= Jens Boyesen =

Norwegian diplomat and politician (1920–1996)

Jens Mogens Boyesen (9 October 1920 – 20 November 1996) was a Norwegian diplomat and politician for the Labour Party.

==Personal life==
He was born in Kristiania as a son of deputy under-secretary of state Einar Theiste Boyesen (1888–1972) and Borghild Koppang (1888–1978). He had a younger brother Einar who was killed during the Second World War. Fleeing occupied Norway after his involvement in Milorg was discovered, Einar Boyesen enrolled in the Norwegian Independent Company 1 and was killed during a mission in Norway in March–April 1945.

From 1944 to 1947 Jens Boyesen was married to Alix Dorry Sophie Theslöf. She later married Erling Steen. In 1955 he married journalist Erle Sigrun Bryn, a daughter of Norwegian Maritime Director Erling Bryn.

==Career==
At the time Norway was invaded by Germany in 1940, Boyesen was a law student and member of the Labour Party. He had also a member of the socialist organization Mot Dag. The Labour cabinet Nygaardsvold fled to London in order to avoid an early capitulation. Germany occupied Norway for five years, whereas Boyesen became a part of the resistance movement. He was a messenger for both the Norwegian government-in-exile and the Norwegian legation in Stockholm, communicating on behalf of the so-called Kretsen, an inner circle of the resistance movement for which he was the secretary. Within Kretsen, he cooperated especially close with former Supreme Court Justice Ferdinand Schjelderup. Approaching the winter of 1944, Boyesen was no longer safe in Norway, and fled to Sweden. He worked as a secretary for the Norwegian legation in Stockholm until the liberation of Norway in 1945.

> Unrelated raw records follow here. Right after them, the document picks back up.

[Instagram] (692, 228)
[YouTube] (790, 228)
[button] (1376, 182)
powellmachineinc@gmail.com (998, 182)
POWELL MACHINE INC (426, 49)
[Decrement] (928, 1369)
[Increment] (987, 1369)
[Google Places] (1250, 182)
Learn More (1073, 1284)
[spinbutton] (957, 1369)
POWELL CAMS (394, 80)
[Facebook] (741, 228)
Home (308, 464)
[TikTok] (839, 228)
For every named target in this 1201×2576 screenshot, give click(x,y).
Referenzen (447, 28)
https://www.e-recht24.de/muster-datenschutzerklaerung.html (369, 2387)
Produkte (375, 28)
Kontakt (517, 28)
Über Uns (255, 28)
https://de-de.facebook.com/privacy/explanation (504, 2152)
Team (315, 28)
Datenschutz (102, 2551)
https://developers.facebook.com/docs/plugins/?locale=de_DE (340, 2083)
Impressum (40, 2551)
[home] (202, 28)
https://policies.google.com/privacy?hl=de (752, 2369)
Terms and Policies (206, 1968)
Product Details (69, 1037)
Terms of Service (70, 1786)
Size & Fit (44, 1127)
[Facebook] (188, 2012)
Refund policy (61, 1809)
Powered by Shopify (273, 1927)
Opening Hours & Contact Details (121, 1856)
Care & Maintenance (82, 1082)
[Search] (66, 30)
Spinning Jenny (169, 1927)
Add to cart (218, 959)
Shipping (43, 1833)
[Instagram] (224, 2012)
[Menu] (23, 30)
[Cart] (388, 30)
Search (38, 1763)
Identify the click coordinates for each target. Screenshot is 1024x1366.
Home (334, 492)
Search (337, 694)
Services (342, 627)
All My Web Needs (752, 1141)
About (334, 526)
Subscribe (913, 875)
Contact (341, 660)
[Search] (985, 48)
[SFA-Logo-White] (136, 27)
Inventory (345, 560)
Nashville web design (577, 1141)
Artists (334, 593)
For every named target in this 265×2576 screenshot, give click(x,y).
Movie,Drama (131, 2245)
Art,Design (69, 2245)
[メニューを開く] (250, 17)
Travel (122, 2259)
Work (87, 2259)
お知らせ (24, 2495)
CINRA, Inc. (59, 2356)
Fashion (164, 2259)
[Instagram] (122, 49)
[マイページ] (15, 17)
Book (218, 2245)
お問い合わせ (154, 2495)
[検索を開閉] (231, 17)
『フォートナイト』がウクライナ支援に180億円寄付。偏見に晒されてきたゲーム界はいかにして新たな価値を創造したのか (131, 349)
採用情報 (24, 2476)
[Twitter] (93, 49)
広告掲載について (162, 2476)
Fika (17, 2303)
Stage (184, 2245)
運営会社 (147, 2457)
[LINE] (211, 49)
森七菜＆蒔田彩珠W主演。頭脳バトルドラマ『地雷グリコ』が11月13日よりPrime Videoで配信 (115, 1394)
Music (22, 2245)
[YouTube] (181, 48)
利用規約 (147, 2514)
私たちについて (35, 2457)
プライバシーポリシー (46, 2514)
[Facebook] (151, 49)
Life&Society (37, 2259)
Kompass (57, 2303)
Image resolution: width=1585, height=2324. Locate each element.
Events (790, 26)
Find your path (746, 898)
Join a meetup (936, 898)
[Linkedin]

After the war Boyesen finished his law studies, graduating as cand.jur. in 1947. He worked as a deputy judge from 1948, and then as an advisor in the Ministry of Foreign Affairs from 1949. He then spent many years as a State Secretary in Torp's Cabinet, first in the Ministry of Foreign Affairs from 1951 to 1954 and in the Ministry of Defence from 1954 to 1955. He later returned as State Secretary in the Ministry of Foreign Affairs from 1963 to 1965, during Gerhardsen's Fourth Cabinet.

From 1955 to 1963 he had been Norway's Permanent Representative to NATO. When appointed, he was the youngest ambassador of Norway. In 1964 he was mentioned by Norwegian media as a candidate to take over as Secretary General of NATO after Dirk Stikker. Among the mentioned candidates was Manlio Brosio, who actually got the position. Boyesen was instead sent to Geneva to serve as ambassador to the international organizations seated in that city, including the European Free Trade Association. He served from 1968 to 1973.

When the first cabinet Bratteli assumed office in 1971, Boyesen was tipped by newspapers to take over as Minister of Foreign Affairs. This did not happen. He instead served in Brussels as Norwegian ambassador to the European Economic Community and Belgium from 1973 to 1976, and in Paris as ambassador to the OECD from 1977 to 1986.